# Mac Pro 1,1 and 2,1 - ATI 7970 Confirmed



## stand_1998 (Aug 13, 2003)

I am by no means an expert, but based on my recent research it appears as though there may be opportunities to extend the life of the great 1,1 and 2,1 systems even further.

Native Support for newer video cards: MacRumors Forums - View Single Post - Confirmed AMD Radeon HD 7970 GHz Edition Running on Mac Pro

PCIe scaling: Ivy Bridge PCI-Express Scaling with HD 7970 and GTX 680 Review | techPowerUp

Based on the above, am I correct to assume that I could purchase a newer video card that has native support without any modifications (aside from the missing Apple logo upon startup), power it using an external power supply (or take a chance running as-is), and the performance wouldn't be that horrible when compared to a PCIe 2.0 or 3.0?

---

I successfully installed the 7970 in my Mac Pro 2,1 - see below for impressions and benchmark.


----------



## hexdiy (Dec 18, 2011)

Interesting question. Since you have been doing the research, you are actually the expert. Have you seen this yet: Frequently Asked Questions About NVIDIA PC (non-EFI) Graphics Cards - MacRumors Forums Also check out netkas.org
Anyhow, a few points of attention pertaining to the 1.1 and 2.1 Mac you will probably know already:
Although their internal architecture is true 64 bit, their EFI is only 32bit. Same deal with their original video cards. So you are right: you will lose the startup screen. Even if you try to run those with a newer Mac EFI video card. Those might not run at all BTW.
In order to use an off-the-shelf PC card, you will have to run a recent OS. I've posted this before: Those old Mac Pros can run Mavericks, patching their 32 bit EFI to 64 using Sfott: SFOTT – pre-release | oemden
About the extra power consumption: consensus seems to be most cards will run on the 6 pin Mac Pro power connector, though some newer cards carry an 8 pin connector. If you want to solder your own, look here: PCI Express Auxiliary Graphics Power Connectors - Power Supply 101: A Reference Of Specifications
If you take a very close look at those Molex pinouts, however, you may find the way to plug your old (e.g. from an original ATI X1900XT) 6pin connector into an 8pin Female Molex on a newer graphics card. Be really sure what you re doing in that case, otherwise you may ruin your MoBo and/or PSU.
Hope this is useful, and good luck with more or less Hackintoshing your ancient Mac Pro.
This week, I've become the proud owner of a Mac Pro 2.1 wreck, so I'm reading up on it. I suspect it has been discarded because of a faulty X1900XT in the ex-recall range. Found it among some scrap iron, but it will need some fondling and spare parts (ram and ram risers)...


----------



## richb (Feb 6, 2004)

I have upgraded my older MacPro 1.1 to 2.1. Stuck in extra RAM, upgraded the Xeon processors from dual core to quad core (big speed bump there!).
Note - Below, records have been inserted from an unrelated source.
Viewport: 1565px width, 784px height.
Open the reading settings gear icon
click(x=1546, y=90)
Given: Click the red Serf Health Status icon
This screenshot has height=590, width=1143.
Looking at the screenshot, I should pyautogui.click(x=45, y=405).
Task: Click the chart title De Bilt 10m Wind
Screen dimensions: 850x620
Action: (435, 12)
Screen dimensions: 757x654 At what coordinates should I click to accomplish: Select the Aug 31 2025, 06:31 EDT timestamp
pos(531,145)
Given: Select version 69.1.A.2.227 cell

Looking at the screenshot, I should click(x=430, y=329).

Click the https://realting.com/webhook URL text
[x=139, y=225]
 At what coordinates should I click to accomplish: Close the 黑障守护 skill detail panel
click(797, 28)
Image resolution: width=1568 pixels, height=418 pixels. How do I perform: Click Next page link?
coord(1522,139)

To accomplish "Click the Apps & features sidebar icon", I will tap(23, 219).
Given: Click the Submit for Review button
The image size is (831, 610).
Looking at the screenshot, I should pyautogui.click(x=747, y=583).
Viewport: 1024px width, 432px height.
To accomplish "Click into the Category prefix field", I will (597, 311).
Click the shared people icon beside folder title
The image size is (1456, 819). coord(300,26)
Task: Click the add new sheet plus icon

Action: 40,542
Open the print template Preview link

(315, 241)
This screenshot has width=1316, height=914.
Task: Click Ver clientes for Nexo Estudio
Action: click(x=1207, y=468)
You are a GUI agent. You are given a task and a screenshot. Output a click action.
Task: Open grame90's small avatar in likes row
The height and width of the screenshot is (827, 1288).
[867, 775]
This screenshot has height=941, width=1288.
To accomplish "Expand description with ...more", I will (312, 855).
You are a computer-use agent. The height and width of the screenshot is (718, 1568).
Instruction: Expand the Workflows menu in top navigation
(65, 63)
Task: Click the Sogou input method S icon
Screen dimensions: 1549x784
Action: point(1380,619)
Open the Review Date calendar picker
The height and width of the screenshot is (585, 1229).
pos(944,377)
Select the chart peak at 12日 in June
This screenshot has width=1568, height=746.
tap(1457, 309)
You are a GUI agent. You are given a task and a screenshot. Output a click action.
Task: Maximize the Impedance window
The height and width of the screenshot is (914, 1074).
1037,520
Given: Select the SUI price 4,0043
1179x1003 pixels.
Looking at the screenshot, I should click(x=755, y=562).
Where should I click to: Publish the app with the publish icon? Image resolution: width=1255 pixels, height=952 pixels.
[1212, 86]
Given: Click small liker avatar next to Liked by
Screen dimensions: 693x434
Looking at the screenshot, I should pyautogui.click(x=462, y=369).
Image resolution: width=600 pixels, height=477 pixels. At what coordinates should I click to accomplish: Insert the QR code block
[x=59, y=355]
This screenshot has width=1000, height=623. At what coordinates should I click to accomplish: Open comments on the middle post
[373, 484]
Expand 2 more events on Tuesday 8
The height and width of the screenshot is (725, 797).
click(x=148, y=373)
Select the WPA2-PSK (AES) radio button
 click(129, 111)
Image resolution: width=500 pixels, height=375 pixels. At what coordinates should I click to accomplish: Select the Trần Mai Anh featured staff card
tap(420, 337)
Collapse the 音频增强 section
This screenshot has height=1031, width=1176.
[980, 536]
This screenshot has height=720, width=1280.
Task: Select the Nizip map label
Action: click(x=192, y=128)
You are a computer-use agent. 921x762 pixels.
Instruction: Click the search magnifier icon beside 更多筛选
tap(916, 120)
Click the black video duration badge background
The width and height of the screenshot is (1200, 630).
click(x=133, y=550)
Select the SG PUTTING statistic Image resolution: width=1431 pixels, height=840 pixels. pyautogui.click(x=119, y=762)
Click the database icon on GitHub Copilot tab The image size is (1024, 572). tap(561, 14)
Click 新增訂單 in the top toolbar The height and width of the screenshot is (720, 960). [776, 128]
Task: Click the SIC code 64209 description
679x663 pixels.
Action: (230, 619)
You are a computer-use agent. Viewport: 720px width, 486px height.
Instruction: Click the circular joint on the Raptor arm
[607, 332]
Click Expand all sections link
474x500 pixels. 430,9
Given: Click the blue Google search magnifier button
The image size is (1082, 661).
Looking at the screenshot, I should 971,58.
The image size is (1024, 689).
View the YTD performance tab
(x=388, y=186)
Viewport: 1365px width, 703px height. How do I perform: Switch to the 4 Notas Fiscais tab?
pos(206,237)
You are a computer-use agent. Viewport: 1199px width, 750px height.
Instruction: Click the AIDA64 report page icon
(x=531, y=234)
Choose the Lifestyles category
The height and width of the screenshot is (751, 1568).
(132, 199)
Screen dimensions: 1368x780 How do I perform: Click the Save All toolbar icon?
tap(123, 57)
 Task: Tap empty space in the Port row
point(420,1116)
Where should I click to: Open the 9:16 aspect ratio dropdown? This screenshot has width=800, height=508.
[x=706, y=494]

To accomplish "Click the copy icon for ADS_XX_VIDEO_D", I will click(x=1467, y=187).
As for the video card, i picked up a used PC Sapphire ATI HD5570 (1GB), similar to the Apple 5570 cards.
I plugged it, zapped the PRAM, restarted and the card works great, just no Apple logo at startup. The System Profiler shows the card as an ATi HD 5000. I did have to order the 6pin Apple power cord off ebay.
The netkas forums are a great source of information, and suggest flashing the card with a mac EFI would make it show up correctly, but its working great in Lion.

Thanks for the info about the SFOTT, i would love to get this MacPro to run Mountain Lion or Mavericks, (Apple should have addressed this!). 

These towers have a lot of power still.


----------



## stand_1998 (Aug 13, 2003)

I've made arrangements to purchase a Gigabyte 7970 graphics card, and will have an opportunity to test it to ensure compatibility.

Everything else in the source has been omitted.